Travellers to begin $700 million Mactan, Boracay casino construction in 2026
Tycoon Andrew Tan’s leisure company Travellers International Hotel Group Inc. is looking to start the construction of its $700 million Mactan and Boracay gaming centers next year even as it prioritizes the completion and opening of the Westside Integrated Resort.
In an interview, Travellers International President and CEO Nilo Thaddeus Rodriguez said “The focus now is completing Westside and operating it as soon as we can.”
“But, at the same time, in parallel, we've already started the planning, the development of the plans. So within the next few months, we'll start the awarding part,” he said adding that, groundbreaking or the start of construction will be “sometime next year. The planning and all, they're being done simultaneously. But we'll see. We'll see about the timing.”
Rodriguez said the two gaming centers, the $400 million Mactan World Resorts in Mactan Newtown project and the $300 million Boracay World Resorts in Boracay Newcoast, will not be as large as the integrated resorts in Newport and Westside.
“It's right-sizing the market. We're building gaming centers that are fit for the market. It's not another large IR (integrated resort),” he explained.
Rodriguez said Travellers is increasing its footprint to these areas to complement the tourism and hospitality components of the townships being developed by sister company Megaworld Corporation.
“Especially for Boracay and Mactan, it's really complementing the tourism estates that Megaworld already has created in those areas. There's golf in Boracay. There are a lot of Megaworld hotels already there. So with Mactan Newtown.
“So it's really putting another component of that whole tourism estate... We're using the IR experience as an additional component of the tourism estates,” he noted.
Rodriguez said the two smaller casinos will also be catering to different markets since Boracay will be a boutique resort and the market will mostly be local while Mactan is host to a more diverse Asian market.
Both projects were initially targeted for opening between 2025 and 2026 although the weakness in tourist arrivals, specially from China, as well as the popularity of online gaming, have led to the refining of the plans.
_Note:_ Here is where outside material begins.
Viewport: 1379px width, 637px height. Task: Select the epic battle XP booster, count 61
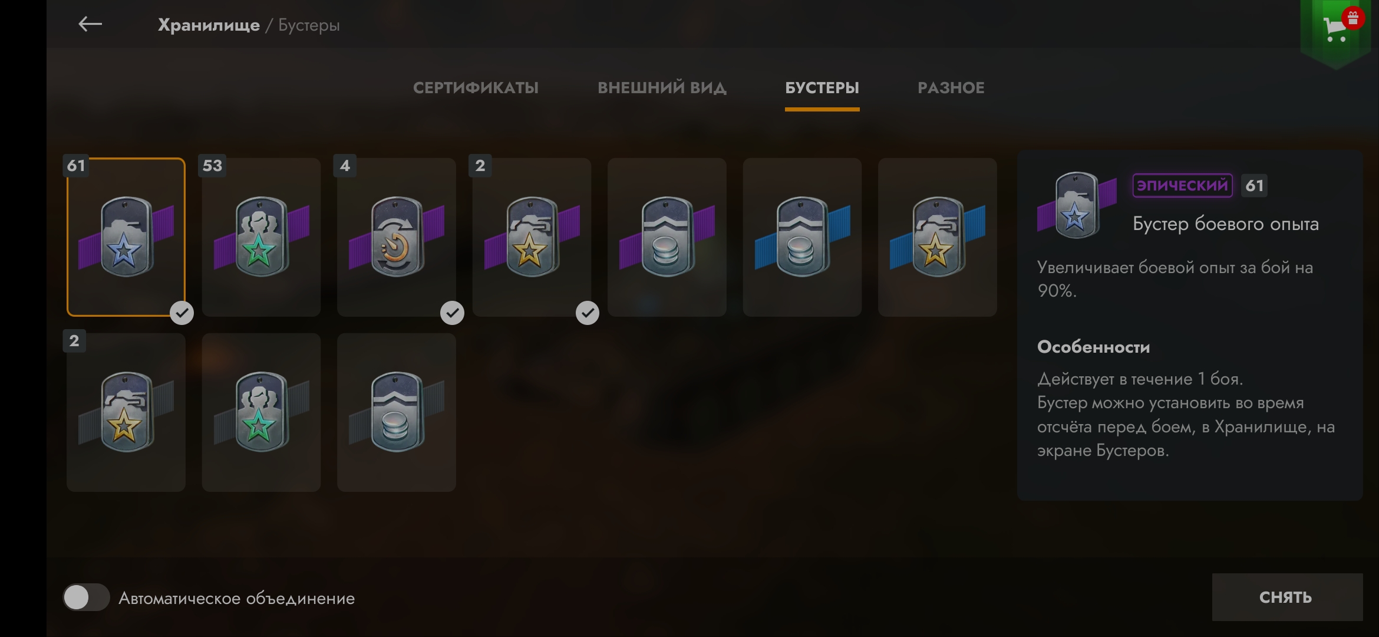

“This year, international arrivals are pacing slightly behind last year, driven by declines in key markets like South Korea and China. But these changes are not unique to the Philippines; they reflect broader shifts across the region. What is important is that the foundations remain strong, and the potential remains immense.
But the Philippine market has proven highly dynamic, adapting quickly to shifts. PAGCOR has played a key role in this, ensuring stability with responsive regulations that balance growth with responsibility,” Rodriguez said.
He pointed out that, “The fundamentals remain solid: a strategic location, an English-speaking workforce, a hospitality culture admired around the world, and a regulator committed to governance and innovation. Together, these form the foundation for the Philippines’ continued ascent in the Asia-Pacific region.”
Meanwhile, despite its commanding market share, he said “Online play is not a substitute for the integrated resort experience... And this is why land-based integrated resorts must remain relevant. Our role is not diminished but redefined—to anchor tourism, to deliver culture and entertainment, and to provide the human connection and experiences that online play can never replicate.”
“Our response to these shifts is clear: we continue to expand our portfolio and elevate our standards. By extending our IR footprint, we are not only scaling up but also creating new experiences for customers and growing the market itself,” Rodriguez said.